### ENTRIES SUPPLIED ###
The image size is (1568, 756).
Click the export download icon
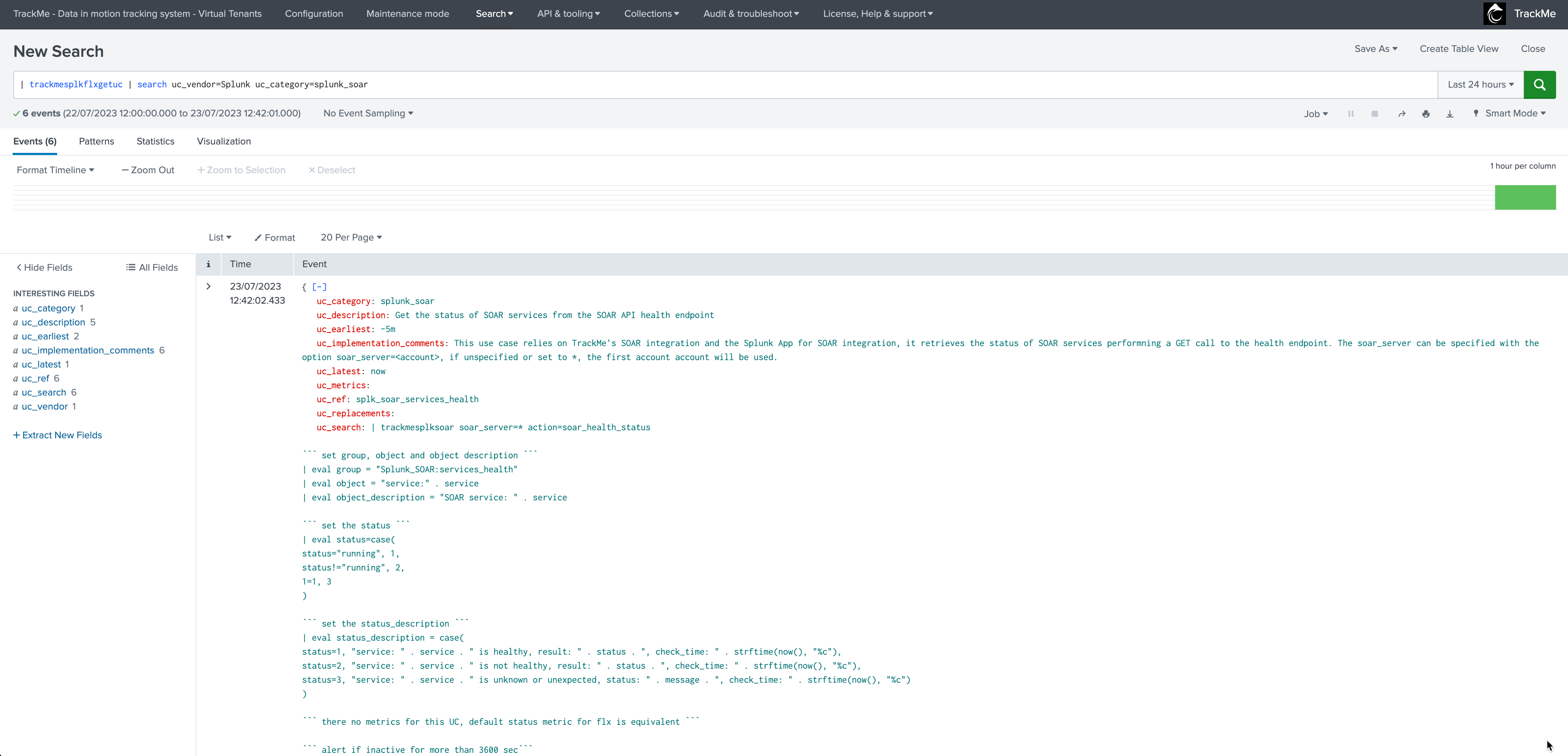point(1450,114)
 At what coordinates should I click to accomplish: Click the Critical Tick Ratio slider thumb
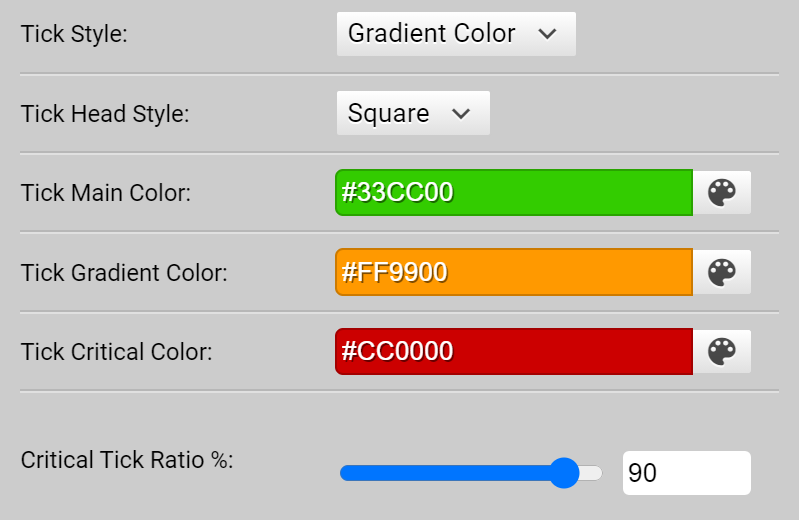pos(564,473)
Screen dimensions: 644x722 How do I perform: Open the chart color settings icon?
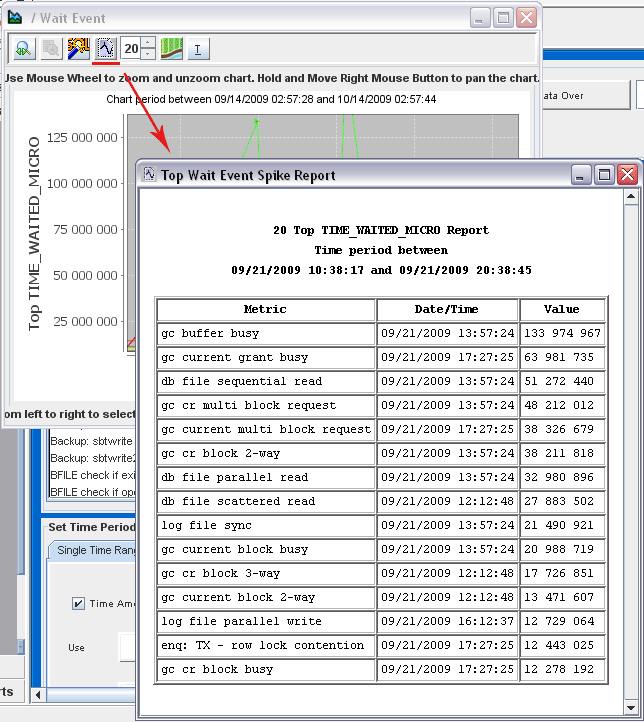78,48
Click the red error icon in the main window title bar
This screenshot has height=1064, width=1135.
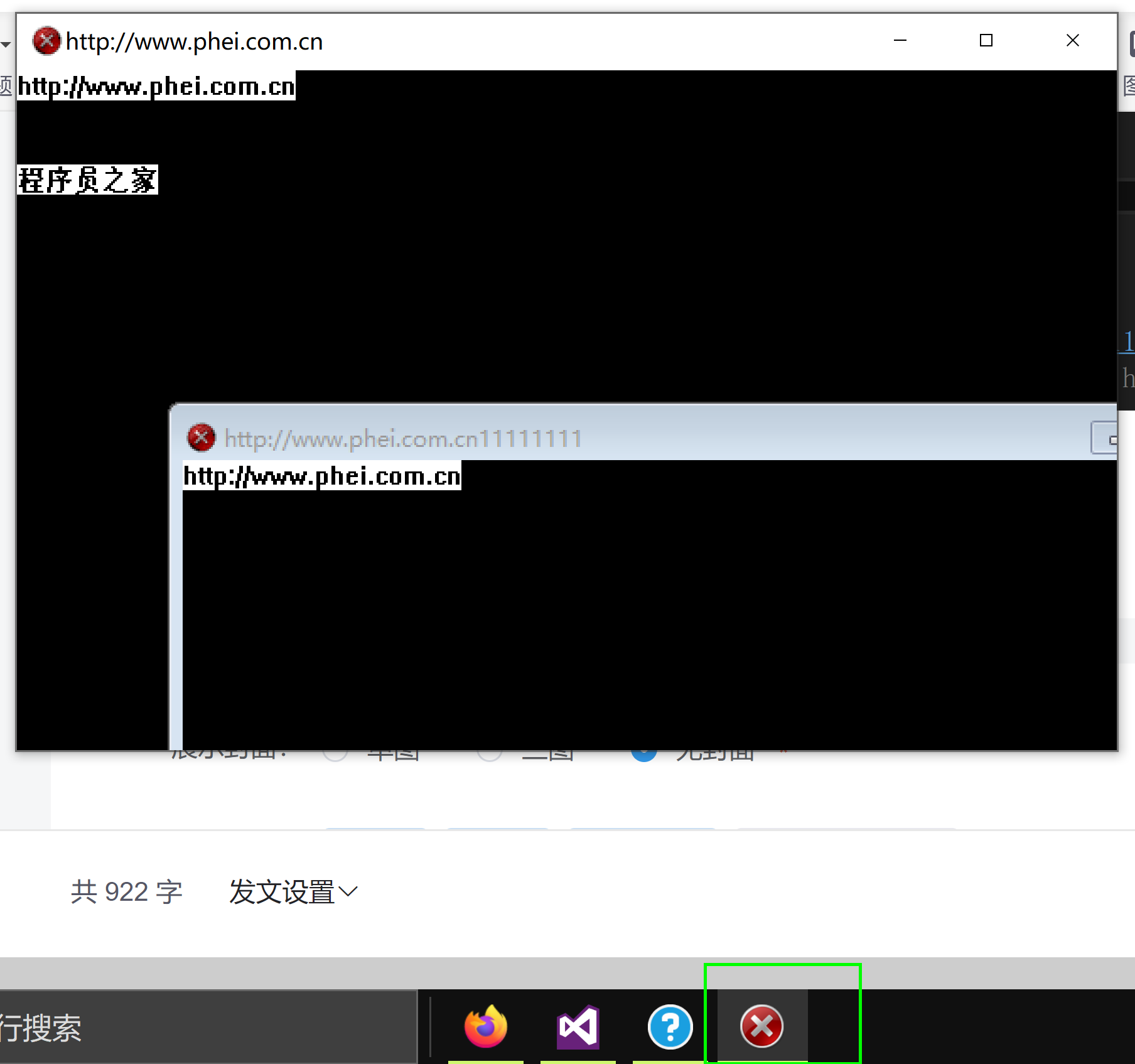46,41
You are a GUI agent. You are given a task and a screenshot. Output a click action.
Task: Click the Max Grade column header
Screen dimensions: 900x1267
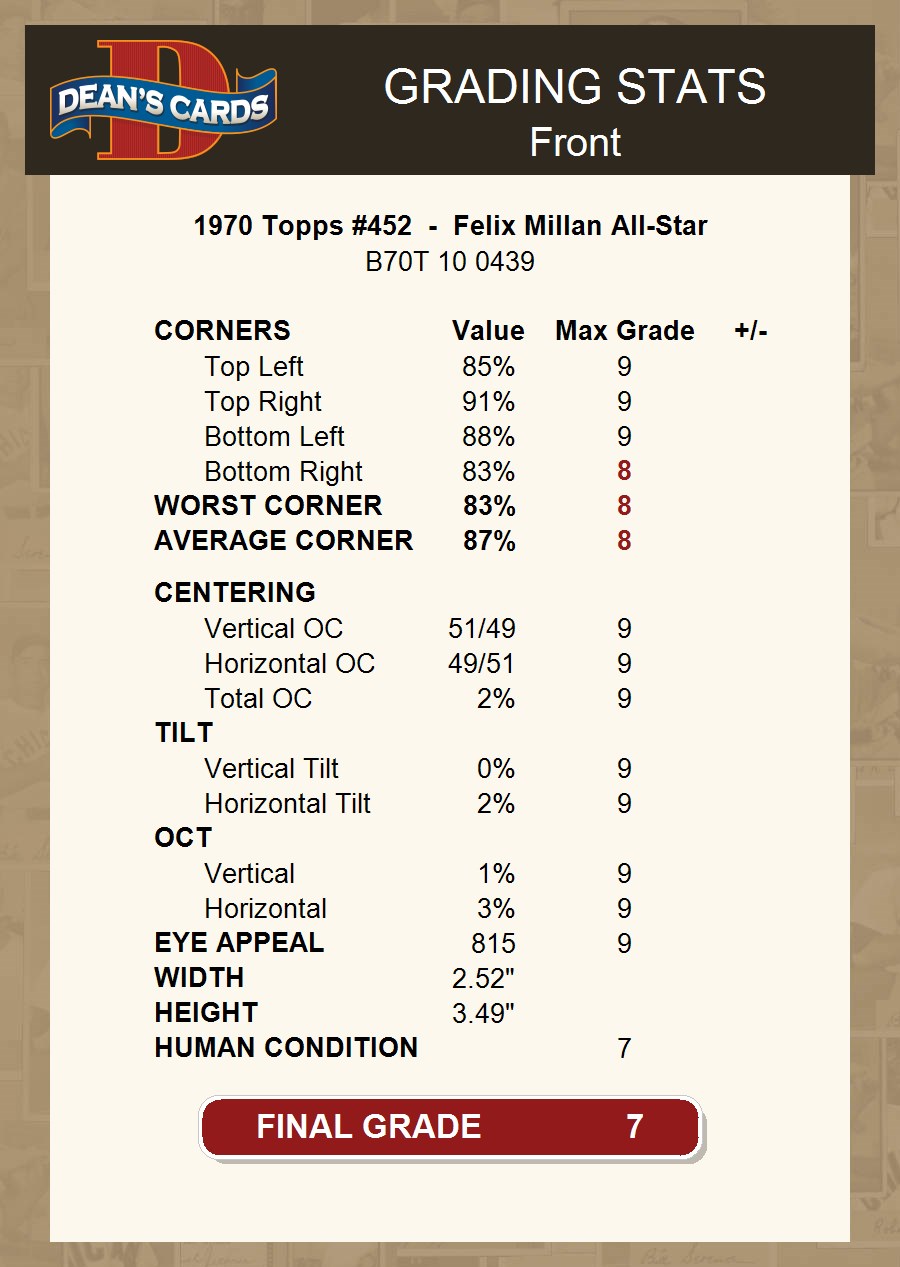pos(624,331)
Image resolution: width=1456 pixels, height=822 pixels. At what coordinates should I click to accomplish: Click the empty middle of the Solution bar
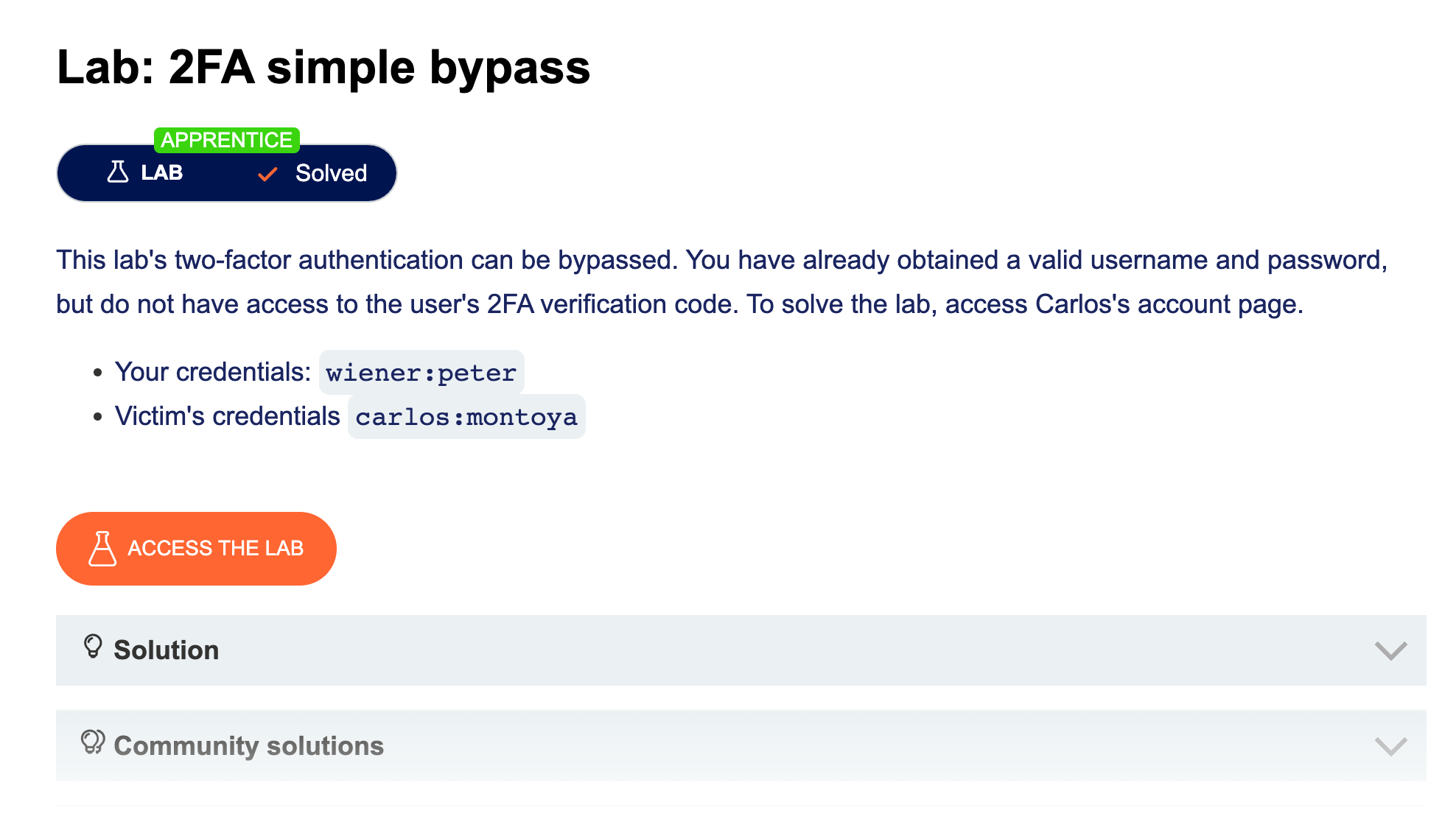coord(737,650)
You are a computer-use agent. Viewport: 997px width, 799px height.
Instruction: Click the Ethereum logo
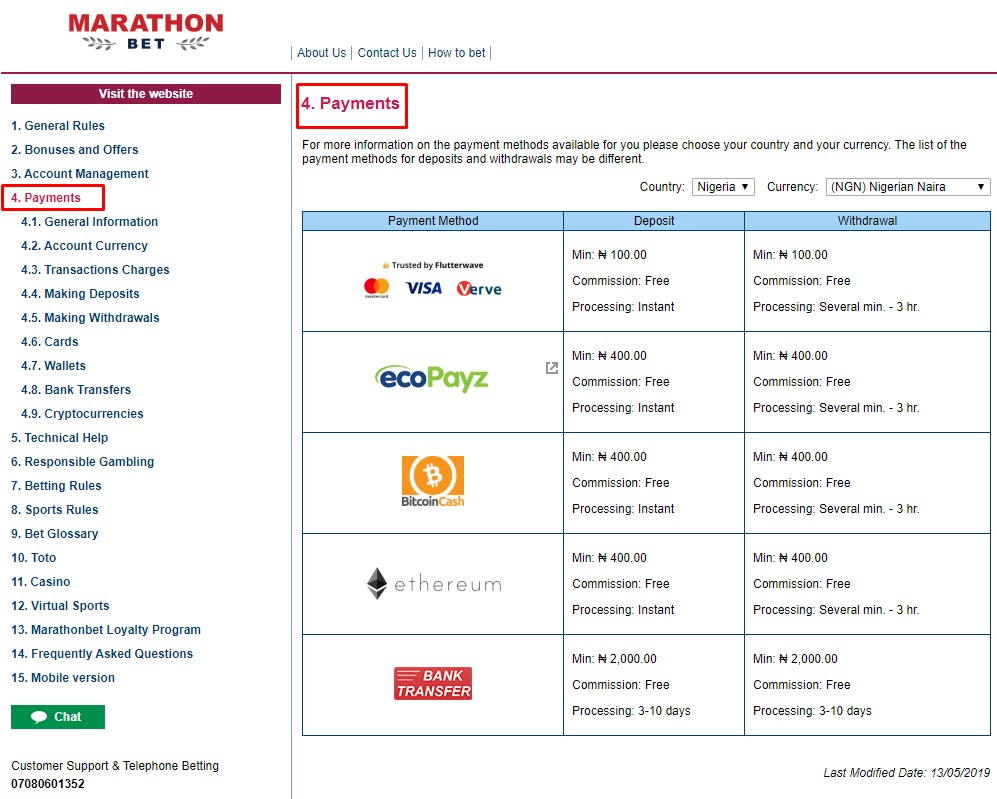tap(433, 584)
###
### PROBLEM
Reproduce every line of the records above, requests included, and adjust each coordinate given as an answer by adding -11 to it. Omit the pictures from your reply.

### TASK OUTPUT
The image size is (1568, 756).
Click the export download icon
point(1439,103)
 At what coordinates should I click to accomplish: Click the Critical Tick Ratio slider thumb
pos(553,462)
Screen dimensions: 644x722 How do I perform: Open the chart color settings icon?
67,37
Click the red error icon in the main window title bar
This screenshot has height=1064, width=1135.
35,30
You are a GUI agent. You are given a task and a screenshot. Output a click action.
Task: Click the Max Grade column header
Screen dimensions: 900x1267
pos(613,320)
Image resolution: width=1456 pixels, height=822 pixels. At what coordinates should I click to accomplish: Click the empty middle of the Solution bar
coord(726,639)
You are a computer-use agent. Viewport: 997px width, 799px height.
Instruction: Click the Ethereum logo
tap(422, 573)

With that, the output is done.